Geçtiğimiz sezon Yeşil Bayramiç forması giydikten sonra, bu sezon Rusya Süperligi takımlarından Proton'da forma şansı bulan ve sergilediği performansla iyi bir grafik çizen Caan Athletics Menajerlik şirketi oyuncusu Nailiia Shaydulina ile Rusya'daki kulübünün resmi internet sitesinde yapılan röportaji sizler için derlerdik...
İşte o röportaj;
4 numara smaçörümüz; Naila Shaydullina, Tataristan Cumhuriyeti'nin Aznakaevo kasabasında dünyaya geldi. Kariyeri boyunca sporcumuz, Dinamo Kazan, Olimp ve Ufimochka gibi takımlar için oynadı.
Bu sezonda Naila, Proton Voleybol Kulübünde oyuncu oldu. Röportajda Süper Lig'deki ilk performansını, Türk Şampiyonası'nı ve boş zamanlarında neyi sevmeyi istediğini anlattı.
Naila, bize voleybolla tanışıklığından bahset. İlk görüşte aşk mıydı?- Babam sayesinde voleybol oynamaya başladım, beni bu spora götürdü. Uzun süre voleybolu sevmedim. Çalışmalarımın ilk yılında mutsuzdum, çünkü bunu yapmak istemiyordum, beni kendisine çekmiyordu. Ama sonra kafamda bir şey tıklandı ve aniden voleybolu beğendim. Daha çok çalıştım ve daha çok çalıştım. Babam sayesinde, şimdi buradayım.
Ailenizde başka sporcu var mı?- Basit bir ailem var, sporcu değiller, ortalama geliri olan bir işçi. Gençliğinde babam voleybol oynamış, profesyonel olarak değil, kendi için. Bir kardeşim var, benden altı yaş daha genç. Daha önce, hokeyle uğraşıyordu, fakat kendini bütünüyle öğrenmeye adadı. Bu nedenle, ben ailenin tek sporcusuyum.
"Dinamo Kazan" voleybol okuluna nasıl geldiniz?- İki yıl Neftekamsk'ta oynadım, ondan sonra "Dinamo Kazan" dan teklif aldım. Başka teklifler de vardı, fakat eve daha yakın olduğu için karar verdim, bu yüzden Kazan okulunu seçtim.
Eğitimle paralel olarak ayrıca KFU'da okudun (Kazan Federal Üniversitesi). Eğitim ile voleybolu birleştirmek zor muydu?- Evet, başlangıçta KFU'ya girdim. Ancak Dinamo'daki diğer kızlar gibi öğretmenlikle bir ilişkim olmadı ve transfer olmaya karar verdim. Herkes kişisel olarak farklı kurumlara aktarıldı, daha sonra Ural GUFK'nın bir kolu olan Sterlitamak'a gittim. Eğitimle sporu birleştirmek zordu, ancak sporcuların bireysel bir programı vardı ve çok yardımcı oldu.
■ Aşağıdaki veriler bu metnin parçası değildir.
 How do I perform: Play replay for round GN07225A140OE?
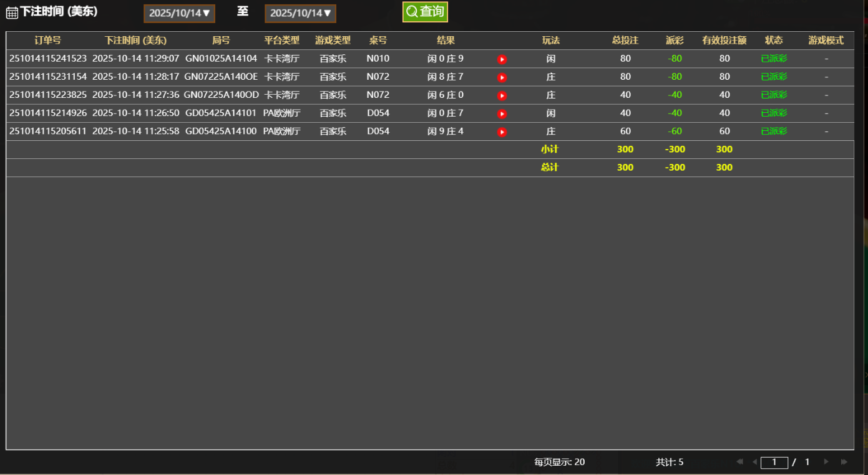502,77
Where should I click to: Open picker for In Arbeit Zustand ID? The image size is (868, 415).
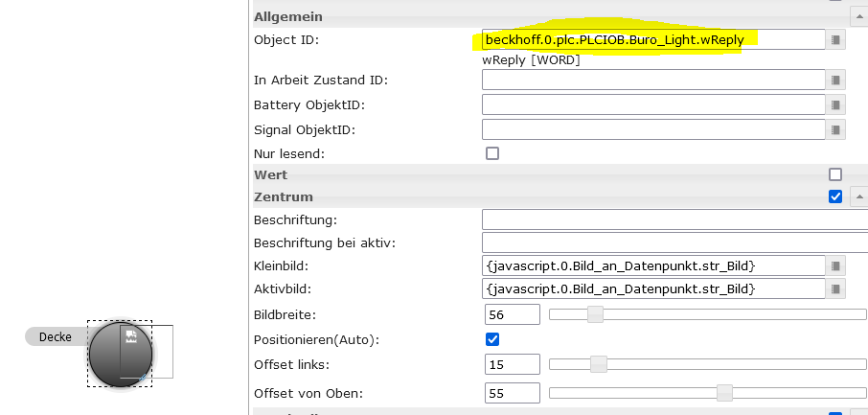coord(835,80)
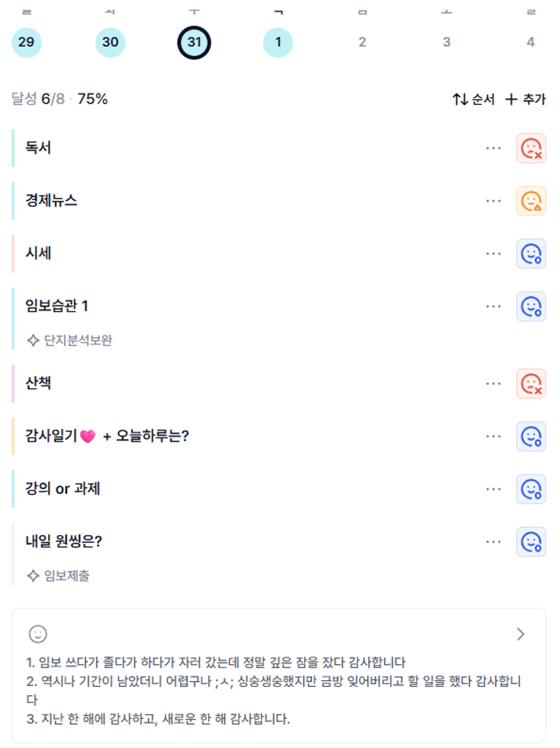The width and height of the screenshot is (560, 748).
Task: Click the pink color bar beside 산책
Action: coord(13,384)
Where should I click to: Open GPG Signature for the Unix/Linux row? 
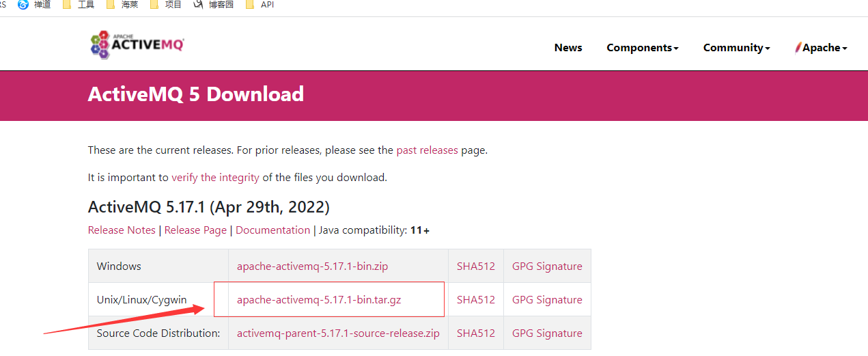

Eğitim düzeyin nedir?- Fiziksel kültür ve koçluk uzmanlığı üzerine okudum ve bitirdim. Artık gurur duyduğum daha yüksek bir eğitim alıyorum.
Memleketiniz Aznakaevo'dan, Tataristan'ın başkentine Kazan taşındınız. Büyük bir şehirde, aileniz ve arkadaşlarınız olmadan hayata uyum sağlamanız zor oldu mu?- Gerçekten de, Aznakaevo küçük ve genç bir şehirdir. Şehrin statüsü, kent tipi bir yerleşimden önce sadece 30 yıl önceydi. Fakat Kazan'da yaşama adapte olmak zor değildi. 15 yaşında ayrıldığım Neftekamsk'da yaşamın ilk yılları benim için daha zor oldu. Neftekamsk'da zaten iki yıllık tecrübeye sahip olduğumda, Kazan'da her şey daha kolay oldu. Takım kadrosunda güçlüklere karşı bana yardımcı olan iyi kızlarla birlikte oynandığım için şanslıydım. İyi bir ekibimiz vardı.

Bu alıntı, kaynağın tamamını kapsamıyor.